Review by Eric Hillis (@hilliseric)

Directed by: Sean Anders

Starring: Mark Wahlberg, Will Ferrell, Linda Cardellini, Thomas Haden Church


For a while it appears as if Daddy's Home may have more to offer than you might imagine. Soon however it unspools in rote fashion like a well-promoted version of a straight to video comedy Chevy Chase might have headlined 20 years ago.




In recent years we've seen an explosion of product placement in Hollywood productions; who can forget 2013's extended commercial The Secret Life of Walter Mitty, in which Ben Stiller attempted to sell us a multitude of endorsed products and services. Or that same year's action sequel Red 2, which paused said action to break for a pizza commercial? In Daddy's Home we have yet more product placement, perhaps even more shameless than the aforementioned examples, with the movie book-ended by scenes in which Will Ferrell and Mark Wahlberg espouse the virtues of a particular model of people carrier.

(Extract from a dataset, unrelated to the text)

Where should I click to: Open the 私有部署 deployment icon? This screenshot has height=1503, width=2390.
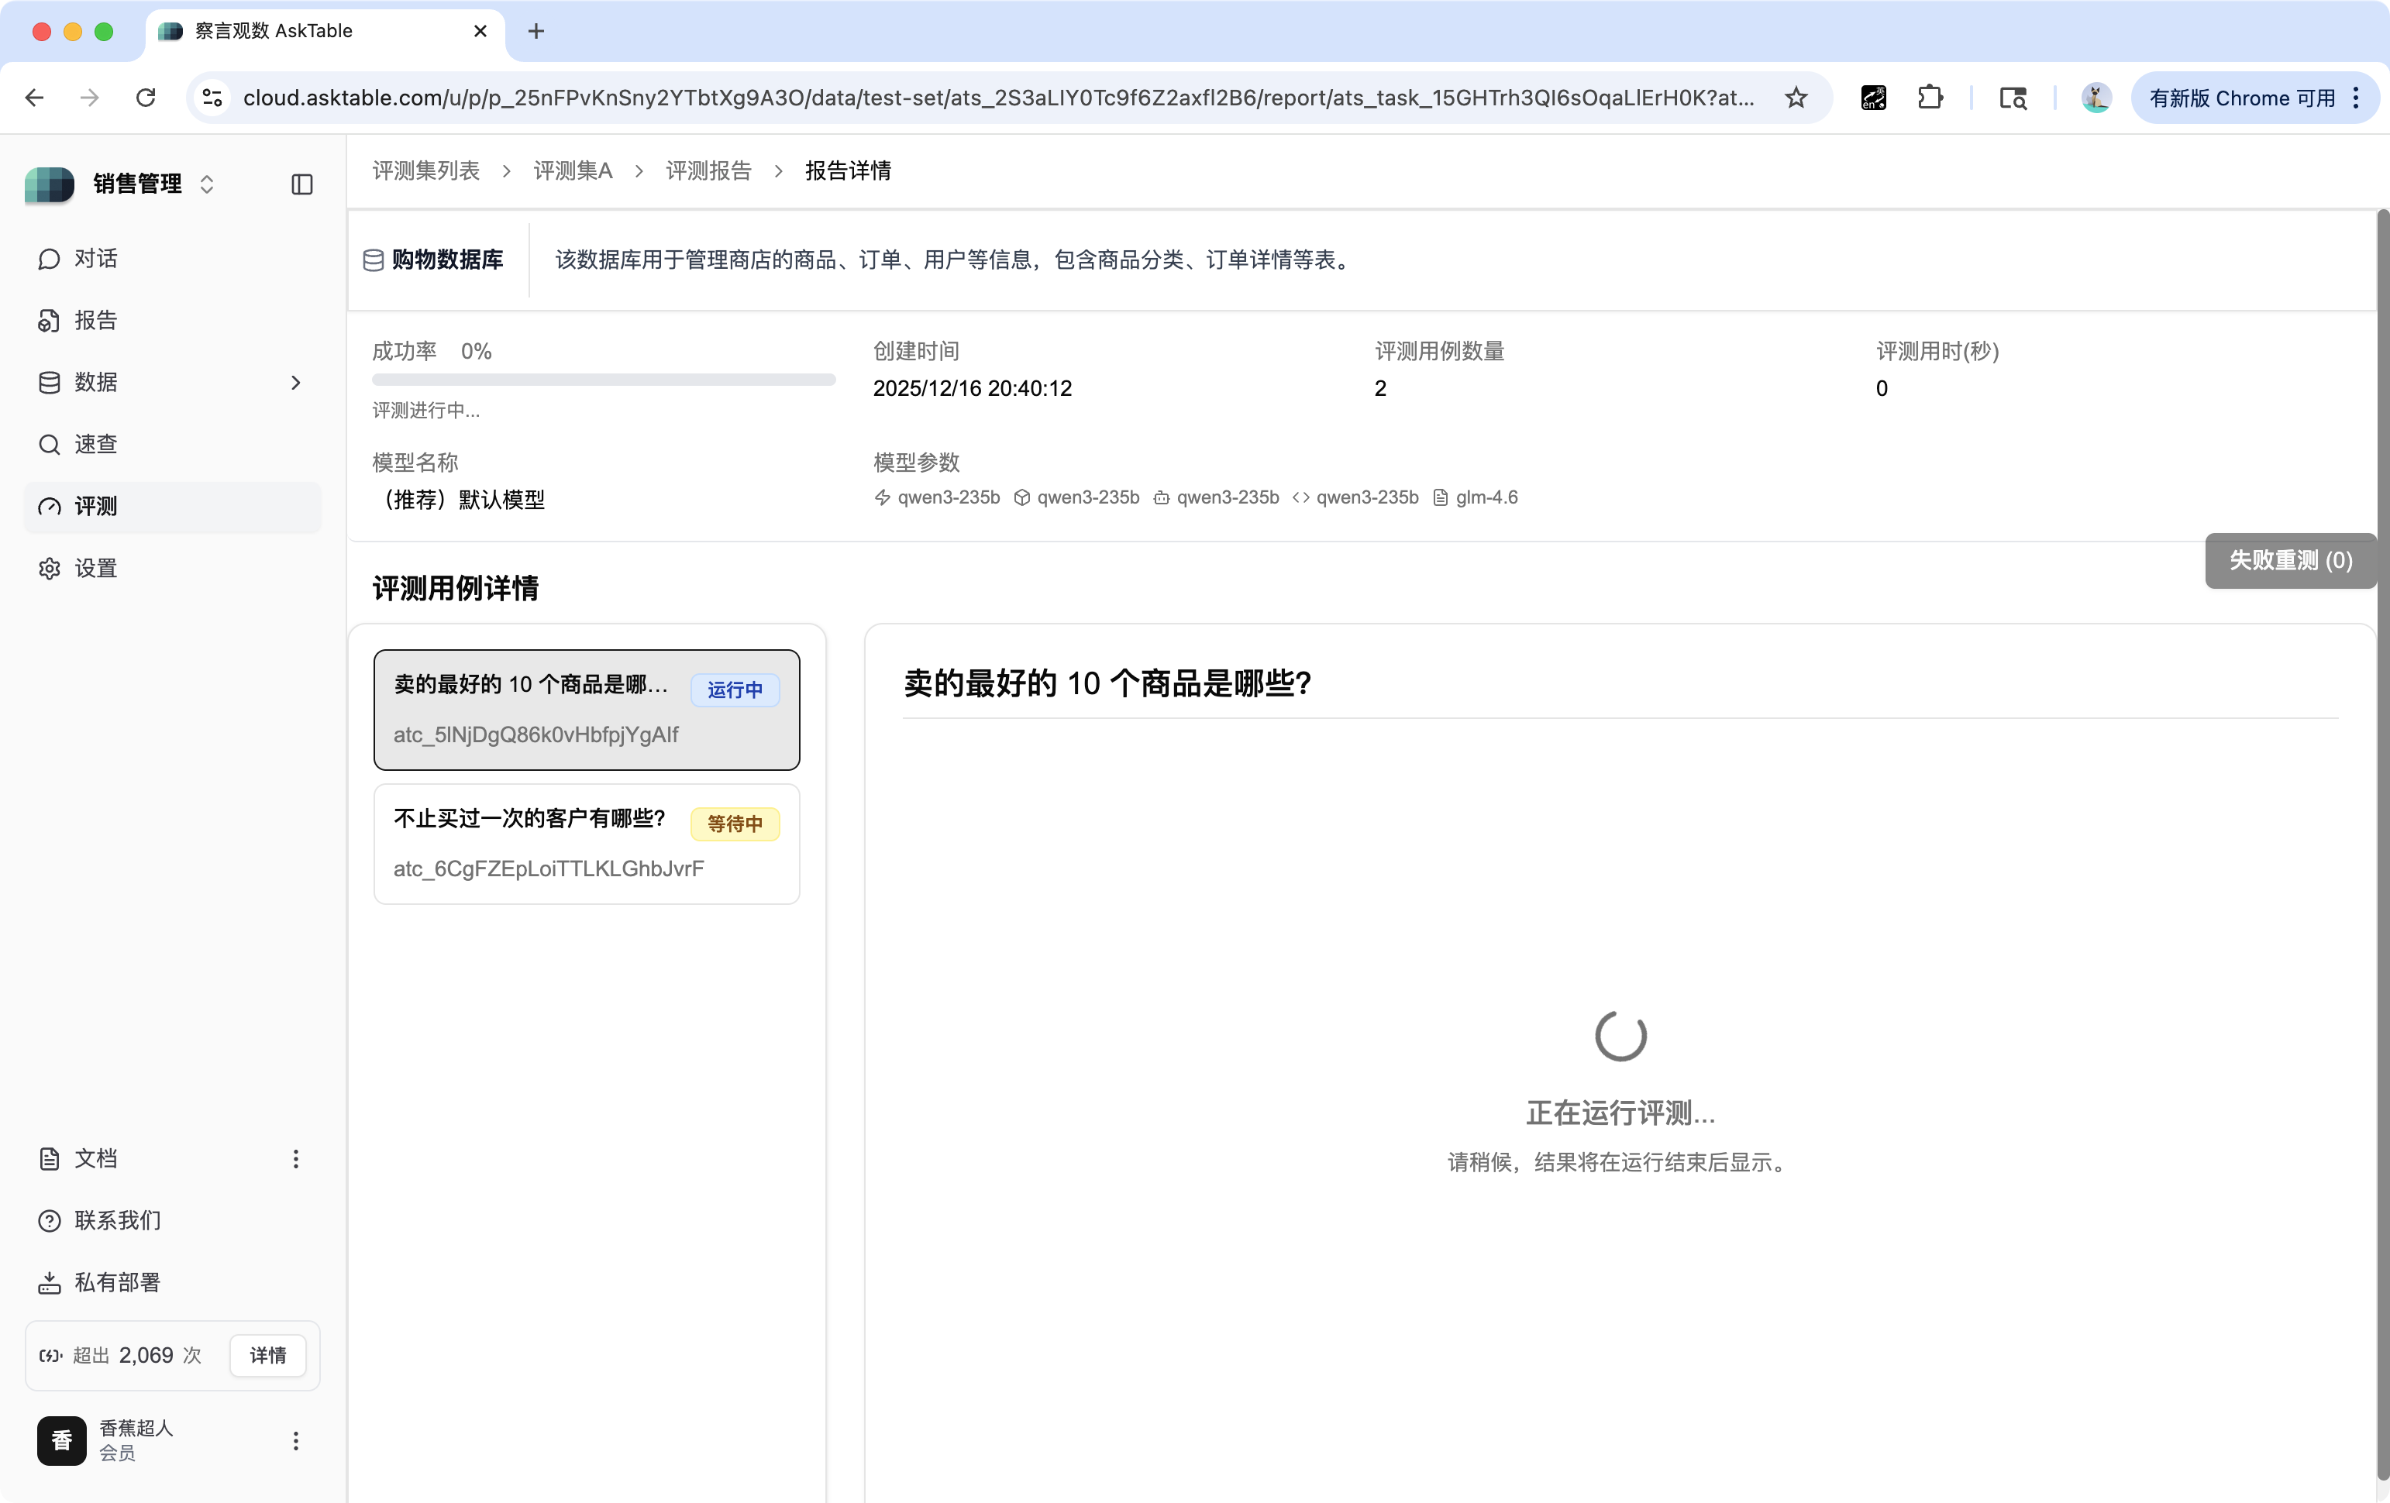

In between, a significant subplot is devoted to telling us of the unique appeal of a certain baked goods store.
Amid all these commercials is a just below mediocre comedy film, one that pits Ferrell's loving step-dad against his step-kids' natural dad, a motorbike riding, well-endowed Alpha Male played by Wahlberg, intent on inveigling himself back into the arms of Ferrell's unlikely wife, Linda Cardellini. It's smooth jazz versus heavy metal as Ferrell and Wahlberg squeeze themselves into all manner of comic japes.
For a while it appears as if Daddy's Home may have more to offer than you might imagine. The soundtrack, a parody of sitcom music, suggests we might be in for some postmodern Brady Bunch Movie style commentary. The Ferrell-Cardellini relationship seems to be a play on the old sitcom trope of pairing off a schlub with a wife well out of his league, the dynamic threatened by the arrival of Wahlberg, a far more realistic partner for Cardellini. Soon however it becomes apparent that the film has no such intention as it unspools in rote fashion like a well-promoted version of a straight to video comedy Chevy Chase might have headlined 20 years ago.
As is often the case with these mainstream American comedies, the funniest moments come courtesy of supporting characters, and Daddy's Home's few highlights come courtesy of Thomas Haden Church as Ferrell's boss, relaying 'motivational' anecdotes that prove anything but. Hannibal Buress, as a black handyman who ends up living in Ferrell's house, provides some awkward racial humour that hints at the taboo-busting movie this could have been if a black actor had played Wahlberg's part. Cardellini seems to have found herself type-cast as 'the perfect wife' recently; a shame, as fans of the short-lived Freaks and Geeks will attest to her comic talents, an insult made worse by the success of her old co-stars Seth Rogen, James Franco and Jason Segel.
The film's ending threatens a sequel, but given how Hollywood currently boasts an abundance of talented female comic performers, I suggest they rework it as Mommy's Home with Amy Poehler and Sofia Vergara.